### Job
Starting with the line that contains "Task: Click the Turbach label at right edge" and going on through the line that contains "How do I perform: Click", write out all those items again, requests included, and shift every coordinate in the answers up by 146. Leave the pictures out of your answer.

### Records for the exercise

----

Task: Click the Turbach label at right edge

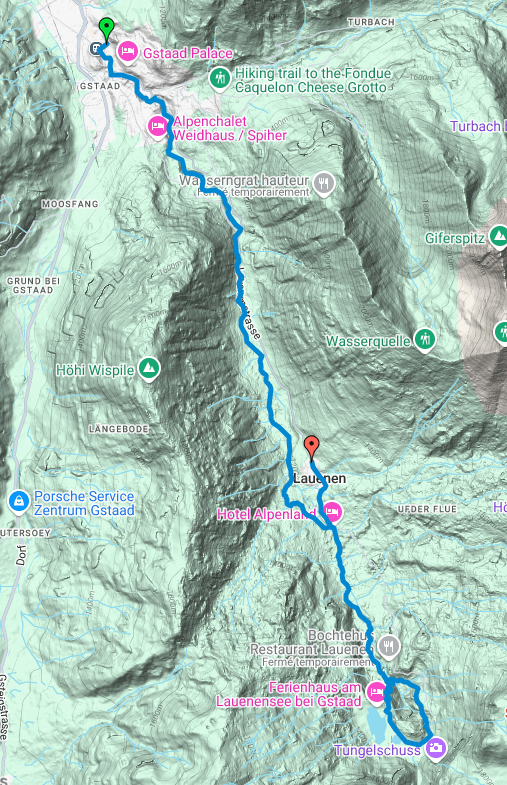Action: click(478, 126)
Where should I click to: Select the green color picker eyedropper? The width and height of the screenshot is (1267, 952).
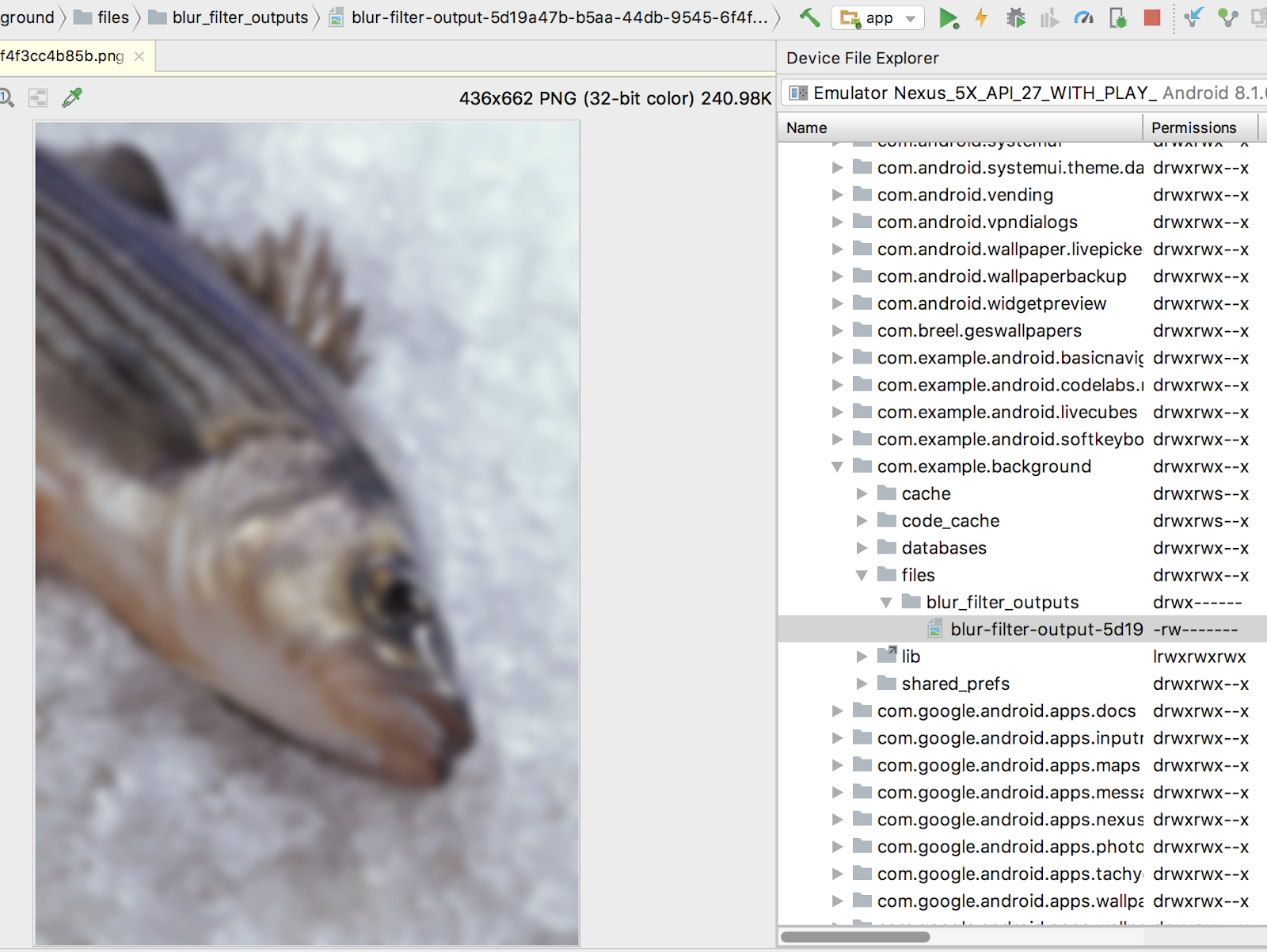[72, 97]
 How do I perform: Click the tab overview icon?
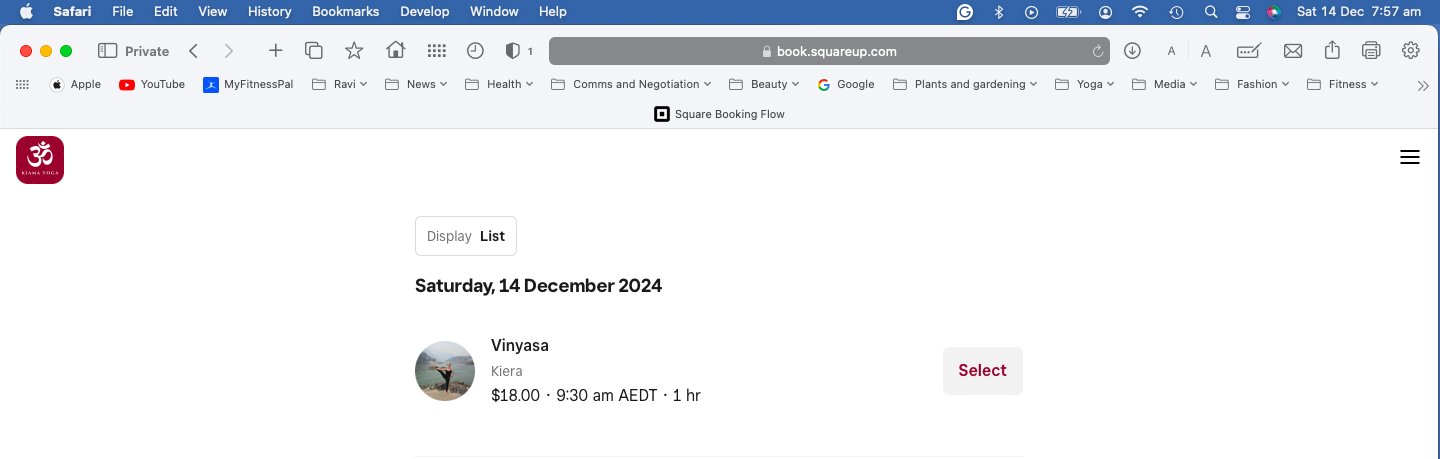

----

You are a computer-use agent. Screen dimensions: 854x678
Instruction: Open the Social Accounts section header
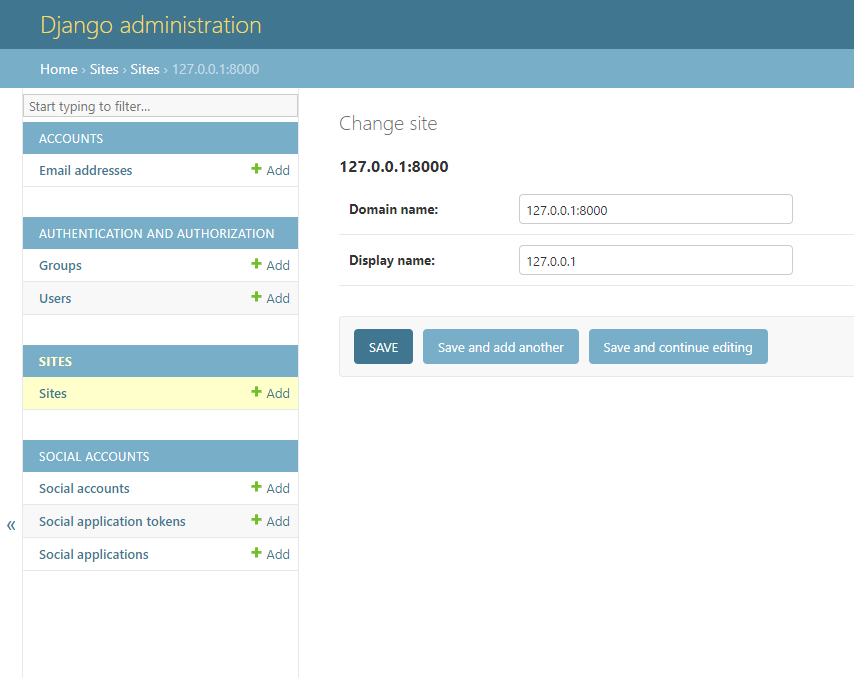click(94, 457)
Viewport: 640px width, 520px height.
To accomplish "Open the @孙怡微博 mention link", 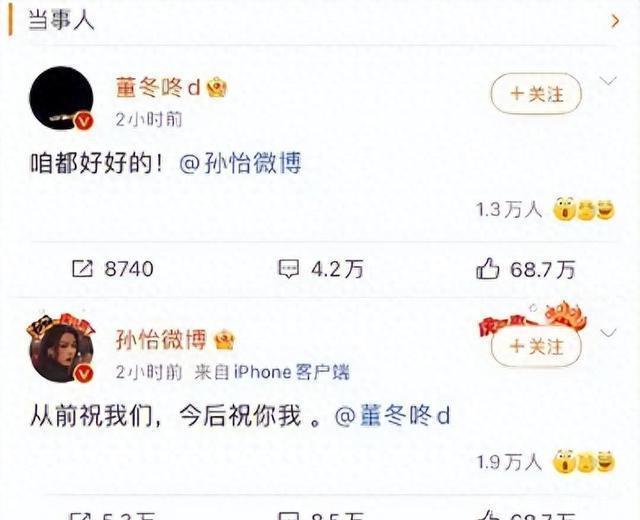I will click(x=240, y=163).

----

### Problem solution
Task: Click the Turbach label at right edge

Action: click(624, 272)
Where should I click to: Select the green color picker eyedropper? The width and height of the screenshot is (1267, 952).
[218, 243]
 How do I perform: Click the tab overview icon?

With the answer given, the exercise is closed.